The new definition of scale - the Internet of Things
In terms of scaling networks and messaging middleware, the segment of data created by humans is by and large a solved problem. The new frontier is the Internet of Things.
I admit - I'm a numbers junkie.
I've always been addicted to numbers - in math (for reasons other than sheer size) and in technology. And with the latter in particular with performance numbers of networking servers and message brokering (and databases, but that's not in this post). Like in: "Wooah, so many X per Y? Awesome!"
Now, tuning systems and code, fuzzing with benchmarks and performance numbers just for the sake of challenging the maximum possible with certain hardware and software is interesting (for geeks), but probably questionable. Isn't that kinda benchmark porn? What's the practical point anyway. How much performance do you need?
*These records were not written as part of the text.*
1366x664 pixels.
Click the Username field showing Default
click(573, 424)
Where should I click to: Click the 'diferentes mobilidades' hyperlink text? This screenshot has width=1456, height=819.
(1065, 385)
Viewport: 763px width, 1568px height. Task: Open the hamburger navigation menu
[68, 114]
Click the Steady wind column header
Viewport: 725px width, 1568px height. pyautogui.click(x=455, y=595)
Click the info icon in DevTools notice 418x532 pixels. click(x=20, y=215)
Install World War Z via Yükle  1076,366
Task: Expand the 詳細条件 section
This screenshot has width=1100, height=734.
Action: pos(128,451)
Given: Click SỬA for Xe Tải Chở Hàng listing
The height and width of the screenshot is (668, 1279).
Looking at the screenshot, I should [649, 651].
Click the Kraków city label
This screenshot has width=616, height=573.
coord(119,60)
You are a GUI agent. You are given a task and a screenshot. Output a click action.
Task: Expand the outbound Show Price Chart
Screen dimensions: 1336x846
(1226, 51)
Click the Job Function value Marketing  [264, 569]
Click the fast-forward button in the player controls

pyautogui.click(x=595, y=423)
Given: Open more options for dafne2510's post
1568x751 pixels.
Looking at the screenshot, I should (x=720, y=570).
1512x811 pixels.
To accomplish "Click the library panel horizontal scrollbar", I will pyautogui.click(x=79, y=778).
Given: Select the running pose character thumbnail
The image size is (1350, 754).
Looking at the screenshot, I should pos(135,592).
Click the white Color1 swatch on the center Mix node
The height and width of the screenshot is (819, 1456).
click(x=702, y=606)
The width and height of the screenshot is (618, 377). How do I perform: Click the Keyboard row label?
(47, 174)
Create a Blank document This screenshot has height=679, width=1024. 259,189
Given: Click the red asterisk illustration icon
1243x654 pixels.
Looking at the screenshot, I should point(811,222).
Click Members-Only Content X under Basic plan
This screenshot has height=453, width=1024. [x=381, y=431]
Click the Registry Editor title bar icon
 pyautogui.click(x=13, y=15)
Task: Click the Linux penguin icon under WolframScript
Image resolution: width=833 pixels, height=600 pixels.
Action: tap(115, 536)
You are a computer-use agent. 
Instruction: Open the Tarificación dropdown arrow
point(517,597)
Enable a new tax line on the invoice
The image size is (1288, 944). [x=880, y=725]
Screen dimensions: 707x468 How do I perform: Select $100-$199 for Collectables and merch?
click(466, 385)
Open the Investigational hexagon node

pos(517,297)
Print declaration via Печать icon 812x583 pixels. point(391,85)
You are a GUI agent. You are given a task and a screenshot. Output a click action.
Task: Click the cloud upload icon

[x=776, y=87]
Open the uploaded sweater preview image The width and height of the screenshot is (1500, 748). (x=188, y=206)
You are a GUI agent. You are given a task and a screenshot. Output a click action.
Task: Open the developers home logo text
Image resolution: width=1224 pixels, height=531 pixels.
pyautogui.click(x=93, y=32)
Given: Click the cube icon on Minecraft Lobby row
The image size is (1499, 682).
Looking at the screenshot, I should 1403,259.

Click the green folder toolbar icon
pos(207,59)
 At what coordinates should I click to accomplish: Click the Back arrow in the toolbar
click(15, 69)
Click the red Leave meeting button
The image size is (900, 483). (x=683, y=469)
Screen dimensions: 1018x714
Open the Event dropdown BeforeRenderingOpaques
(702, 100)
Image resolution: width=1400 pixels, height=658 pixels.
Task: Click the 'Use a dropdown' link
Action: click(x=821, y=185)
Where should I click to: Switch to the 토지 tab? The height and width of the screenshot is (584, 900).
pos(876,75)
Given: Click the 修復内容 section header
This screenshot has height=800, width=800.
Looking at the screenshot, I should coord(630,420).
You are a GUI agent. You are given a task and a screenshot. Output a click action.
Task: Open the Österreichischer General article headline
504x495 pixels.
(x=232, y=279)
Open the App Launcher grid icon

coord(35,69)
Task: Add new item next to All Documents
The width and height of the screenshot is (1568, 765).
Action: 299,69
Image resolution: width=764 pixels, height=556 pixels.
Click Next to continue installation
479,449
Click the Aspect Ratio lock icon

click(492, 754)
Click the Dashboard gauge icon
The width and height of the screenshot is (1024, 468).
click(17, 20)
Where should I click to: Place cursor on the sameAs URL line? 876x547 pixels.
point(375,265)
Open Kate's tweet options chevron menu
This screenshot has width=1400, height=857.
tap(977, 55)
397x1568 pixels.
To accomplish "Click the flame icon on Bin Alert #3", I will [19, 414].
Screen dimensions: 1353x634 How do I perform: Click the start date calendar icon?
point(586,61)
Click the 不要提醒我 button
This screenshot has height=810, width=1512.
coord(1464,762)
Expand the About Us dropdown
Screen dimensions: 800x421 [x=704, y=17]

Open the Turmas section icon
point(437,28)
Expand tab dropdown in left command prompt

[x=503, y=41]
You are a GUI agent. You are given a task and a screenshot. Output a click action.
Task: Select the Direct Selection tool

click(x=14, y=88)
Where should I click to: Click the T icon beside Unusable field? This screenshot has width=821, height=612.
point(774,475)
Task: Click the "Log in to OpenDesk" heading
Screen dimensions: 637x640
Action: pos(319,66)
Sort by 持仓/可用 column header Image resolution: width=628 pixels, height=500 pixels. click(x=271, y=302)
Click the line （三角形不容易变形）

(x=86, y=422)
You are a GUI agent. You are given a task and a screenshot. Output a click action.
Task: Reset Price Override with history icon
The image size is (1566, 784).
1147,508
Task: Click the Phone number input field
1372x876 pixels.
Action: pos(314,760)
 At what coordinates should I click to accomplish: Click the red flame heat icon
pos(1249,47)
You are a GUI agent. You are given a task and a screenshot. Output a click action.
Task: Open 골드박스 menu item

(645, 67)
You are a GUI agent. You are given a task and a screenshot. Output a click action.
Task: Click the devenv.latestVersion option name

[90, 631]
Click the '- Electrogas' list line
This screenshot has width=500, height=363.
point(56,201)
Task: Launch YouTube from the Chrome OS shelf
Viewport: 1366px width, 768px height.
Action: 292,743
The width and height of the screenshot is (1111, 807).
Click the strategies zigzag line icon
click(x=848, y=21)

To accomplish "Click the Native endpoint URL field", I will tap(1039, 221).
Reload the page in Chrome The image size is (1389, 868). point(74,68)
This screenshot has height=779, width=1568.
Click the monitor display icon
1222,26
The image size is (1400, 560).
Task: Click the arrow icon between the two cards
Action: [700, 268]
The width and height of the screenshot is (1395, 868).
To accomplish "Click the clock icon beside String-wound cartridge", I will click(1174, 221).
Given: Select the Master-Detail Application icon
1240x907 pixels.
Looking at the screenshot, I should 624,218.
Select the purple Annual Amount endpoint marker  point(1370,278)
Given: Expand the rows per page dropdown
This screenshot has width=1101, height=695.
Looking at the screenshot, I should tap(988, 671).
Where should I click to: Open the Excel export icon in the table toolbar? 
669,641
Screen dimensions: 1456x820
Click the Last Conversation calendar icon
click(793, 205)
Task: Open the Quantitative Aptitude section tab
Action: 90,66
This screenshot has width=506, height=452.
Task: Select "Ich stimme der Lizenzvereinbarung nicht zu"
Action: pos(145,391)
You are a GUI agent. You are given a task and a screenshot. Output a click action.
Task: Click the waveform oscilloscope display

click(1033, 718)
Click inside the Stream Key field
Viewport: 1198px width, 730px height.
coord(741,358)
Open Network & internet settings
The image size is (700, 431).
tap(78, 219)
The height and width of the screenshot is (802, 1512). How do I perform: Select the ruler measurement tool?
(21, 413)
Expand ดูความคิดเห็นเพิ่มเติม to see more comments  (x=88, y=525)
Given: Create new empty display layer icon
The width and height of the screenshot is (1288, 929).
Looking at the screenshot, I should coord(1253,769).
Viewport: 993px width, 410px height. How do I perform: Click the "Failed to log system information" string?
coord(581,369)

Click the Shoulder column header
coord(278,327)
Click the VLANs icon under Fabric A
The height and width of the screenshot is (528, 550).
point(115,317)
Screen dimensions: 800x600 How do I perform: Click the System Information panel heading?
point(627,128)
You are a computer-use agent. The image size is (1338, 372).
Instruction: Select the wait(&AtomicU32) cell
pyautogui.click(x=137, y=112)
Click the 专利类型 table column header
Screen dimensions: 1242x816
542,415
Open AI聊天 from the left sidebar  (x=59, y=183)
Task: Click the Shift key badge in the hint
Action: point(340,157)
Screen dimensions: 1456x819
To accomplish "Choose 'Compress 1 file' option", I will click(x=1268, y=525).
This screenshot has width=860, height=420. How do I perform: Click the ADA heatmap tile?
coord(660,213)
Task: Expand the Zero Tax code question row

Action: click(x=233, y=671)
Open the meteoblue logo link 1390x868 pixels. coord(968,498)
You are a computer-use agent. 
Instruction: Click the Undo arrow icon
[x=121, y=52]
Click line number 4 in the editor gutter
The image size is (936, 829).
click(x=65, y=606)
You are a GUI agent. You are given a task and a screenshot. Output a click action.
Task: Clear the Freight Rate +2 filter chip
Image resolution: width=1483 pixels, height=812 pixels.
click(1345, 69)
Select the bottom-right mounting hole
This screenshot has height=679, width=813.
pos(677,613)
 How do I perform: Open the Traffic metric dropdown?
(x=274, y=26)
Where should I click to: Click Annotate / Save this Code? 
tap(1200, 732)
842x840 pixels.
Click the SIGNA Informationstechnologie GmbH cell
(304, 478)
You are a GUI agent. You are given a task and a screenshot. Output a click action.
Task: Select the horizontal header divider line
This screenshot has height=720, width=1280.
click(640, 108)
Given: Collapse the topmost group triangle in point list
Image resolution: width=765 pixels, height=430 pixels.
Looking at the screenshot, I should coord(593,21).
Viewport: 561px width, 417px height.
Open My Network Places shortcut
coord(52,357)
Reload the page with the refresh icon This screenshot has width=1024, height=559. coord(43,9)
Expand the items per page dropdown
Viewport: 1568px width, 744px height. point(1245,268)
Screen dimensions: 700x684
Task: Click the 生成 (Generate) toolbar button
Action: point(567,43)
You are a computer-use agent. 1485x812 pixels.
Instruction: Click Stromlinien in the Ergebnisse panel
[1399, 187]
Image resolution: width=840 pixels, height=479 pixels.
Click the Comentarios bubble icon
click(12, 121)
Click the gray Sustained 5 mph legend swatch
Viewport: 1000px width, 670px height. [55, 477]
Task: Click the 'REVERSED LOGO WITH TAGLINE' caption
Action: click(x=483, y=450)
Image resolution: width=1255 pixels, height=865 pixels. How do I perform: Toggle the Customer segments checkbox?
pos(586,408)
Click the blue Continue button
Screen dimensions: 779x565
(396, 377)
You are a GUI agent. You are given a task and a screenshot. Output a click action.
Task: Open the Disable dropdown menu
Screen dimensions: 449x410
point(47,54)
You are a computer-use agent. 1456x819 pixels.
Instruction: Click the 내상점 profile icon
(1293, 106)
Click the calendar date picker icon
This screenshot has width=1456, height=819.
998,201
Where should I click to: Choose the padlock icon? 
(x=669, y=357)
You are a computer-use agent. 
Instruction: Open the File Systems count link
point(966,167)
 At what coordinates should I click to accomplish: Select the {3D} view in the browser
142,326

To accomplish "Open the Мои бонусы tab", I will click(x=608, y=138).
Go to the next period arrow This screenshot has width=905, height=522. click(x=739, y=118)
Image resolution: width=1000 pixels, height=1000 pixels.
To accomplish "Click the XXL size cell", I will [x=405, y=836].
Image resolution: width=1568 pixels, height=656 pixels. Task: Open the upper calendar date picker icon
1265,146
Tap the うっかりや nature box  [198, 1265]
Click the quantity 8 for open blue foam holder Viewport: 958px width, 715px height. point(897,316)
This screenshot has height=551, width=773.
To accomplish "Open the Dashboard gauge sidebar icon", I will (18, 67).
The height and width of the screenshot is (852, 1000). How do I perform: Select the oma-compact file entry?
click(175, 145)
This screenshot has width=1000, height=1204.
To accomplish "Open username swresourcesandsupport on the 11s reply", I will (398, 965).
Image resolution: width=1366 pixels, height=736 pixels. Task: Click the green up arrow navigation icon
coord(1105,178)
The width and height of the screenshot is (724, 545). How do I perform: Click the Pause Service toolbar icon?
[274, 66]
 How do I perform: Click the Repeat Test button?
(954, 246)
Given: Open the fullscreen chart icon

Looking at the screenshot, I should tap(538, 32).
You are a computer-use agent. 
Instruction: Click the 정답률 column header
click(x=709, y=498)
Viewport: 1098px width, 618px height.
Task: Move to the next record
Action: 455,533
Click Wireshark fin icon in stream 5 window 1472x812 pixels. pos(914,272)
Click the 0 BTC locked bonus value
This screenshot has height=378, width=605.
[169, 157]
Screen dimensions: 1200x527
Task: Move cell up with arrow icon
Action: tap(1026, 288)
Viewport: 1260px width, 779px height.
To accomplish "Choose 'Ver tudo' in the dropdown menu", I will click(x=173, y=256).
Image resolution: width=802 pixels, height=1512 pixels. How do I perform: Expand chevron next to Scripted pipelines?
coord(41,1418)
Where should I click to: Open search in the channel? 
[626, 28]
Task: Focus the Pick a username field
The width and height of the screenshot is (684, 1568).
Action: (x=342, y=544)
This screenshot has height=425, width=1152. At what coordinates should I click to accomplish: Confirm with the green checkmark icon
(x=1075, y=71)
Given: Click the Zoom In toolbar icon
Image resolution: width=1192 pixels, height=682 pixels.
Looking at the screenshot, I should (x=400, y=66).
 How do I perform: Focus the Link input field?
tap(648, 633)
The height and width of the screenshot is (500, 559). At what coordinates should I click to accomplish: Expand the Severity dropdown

So I wanted to come up with some perspectives from an applications point of view to put messaging performance numbers into context. Hence I went out on the Web and collected the following list:
Global aggregate Event rate by Application
|Application||Events per Second|
|Internet-of-Things incoming (est. 2020)||300,000,000 ?? (see below)|
|Financial Data Feed incoming (peak 2013)||6,800,000|
|Financial Data Feed incoming (avg. 2013)||1,800,000|
|EMail (global, incl. 80% spam, 2012)||1,600,000|
|Text Msg. Apps (global, est. 2014)||580,000|
|Twitter Tweetline Updates (global, est. 2013) 1||390,000|
|EMail (global, est. legit, 2012)||320,000|
|SMS (global, 2012)||200,000|
|Twitter sent Tweets (peak, 2013)||144,000|
|NYSE Euronext (peak, 2012)||130,000|
|Twitter sent Tweets (peak, 2011)||120,000|
|ESPN (peak, 2013)||100,000|
|Eurex (peak, 2012)||61,000|
|Google Searches (2012)||60,000|
|Facebook Likes (2012)||32,000|
|London Stock Exch. (peak, 2012)||25,000|
|Twitter Queries (avg., 2011)||18,000|
|Twitter sent Tweets (avg., 2013)||5,700|
|Twitter sent Tweets (avg., 2011)||2,900|
|Visa Transactions (peak, 2007)||2,200|
|Reddit.com Pageviews (2012)||1,170|
|Visa Transactions (avg., 2007)||900|
An "event" in above is just a collective term for any request, response, message sent, message received, and so on. Further, I have collected above numbers from various sources on the net (see links at the end of this post). The precise values aren't important (you might disagree or have better numbers) - what I'd claim is they are not completely off in terms of order of magnitude.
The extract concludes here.